Ways to Extend This System

This isn’t an extension so much as an improvement, but setting up this system so that all of the heavy lifting of node generation and pathfinding on a secondary thread is something you should strongly consider when deploying to a platform which supports multithreading. Barring that, you can set up your pathfinding system so that it limits the amount of processing it handles during any given frame to avoid stuttering when a lot of requests come in at the same time. Both of these solutions are too complicated to go into any depth in this paper. For either one of these extensions I recommend that you setup a separate Pathfinding Manager class which queues all requests related to pathfinding and then either launches them on a separate thread of processes them for a specific time slice before giving control back to the game loop.

Conclusion

Whew, that’s a lot of high level stuff to take in, so let’s summarize it. Here are some of the key takeaways.

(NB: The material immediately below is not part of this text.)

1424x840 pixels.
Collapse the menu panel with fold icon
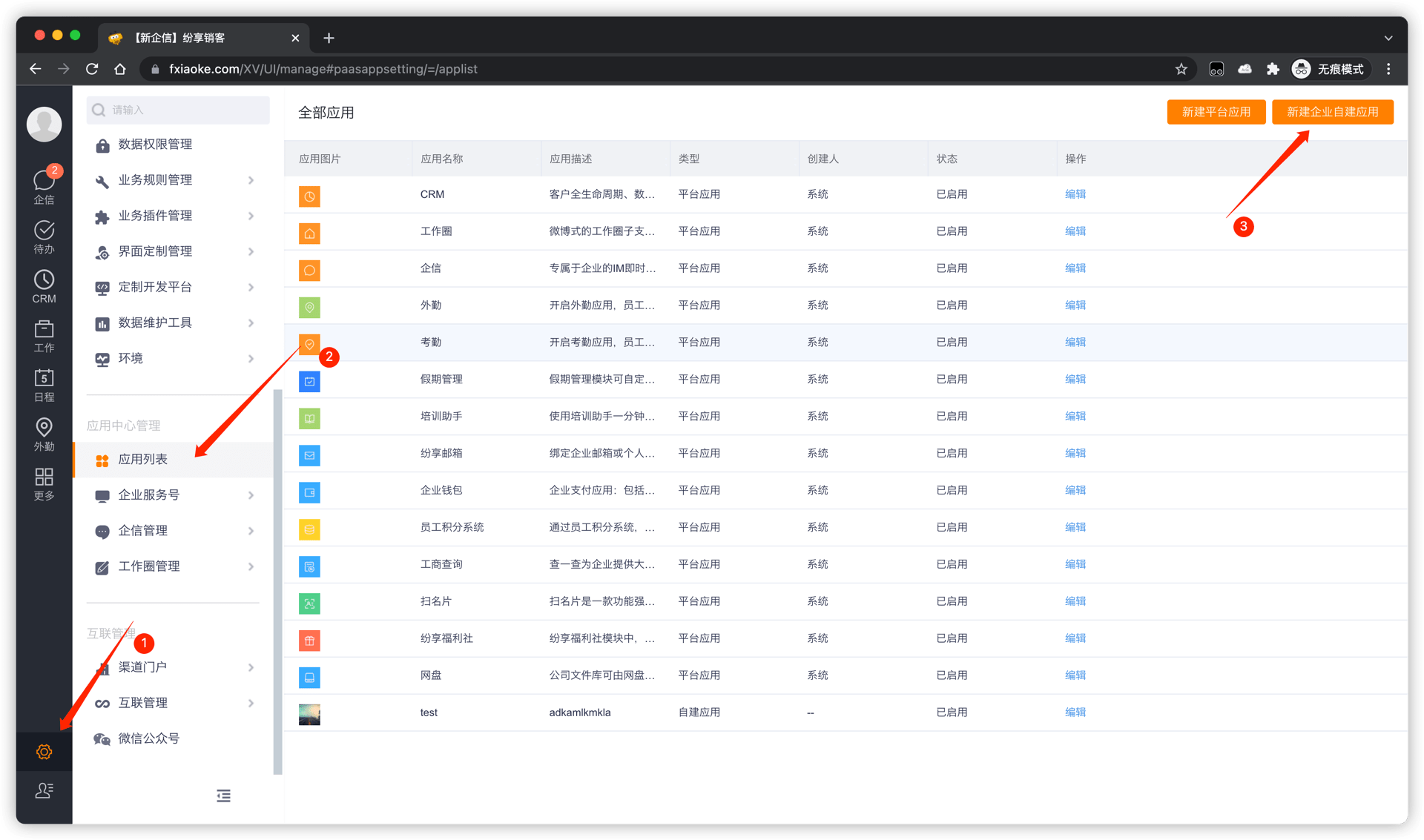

• Generating node networks on the fly for dynamic environments is possible and can work well, but breaks down at larger scale without systems to mitigate or offset the size and usage of the network.
• You’ll need to account for paths which are blocked by objects in your game work, and enable your pathfinding objects to turn on or off accordingly.

As a reminder, this isn’t the only, or even necessarily the best way, to setup a node network for a dynamic 2D environment, but as always it is important to keep a large variety of coding tools in our toolbox so that we can pick the right one for the problem at hand. This system ended up working quite well for King Randall’s Party.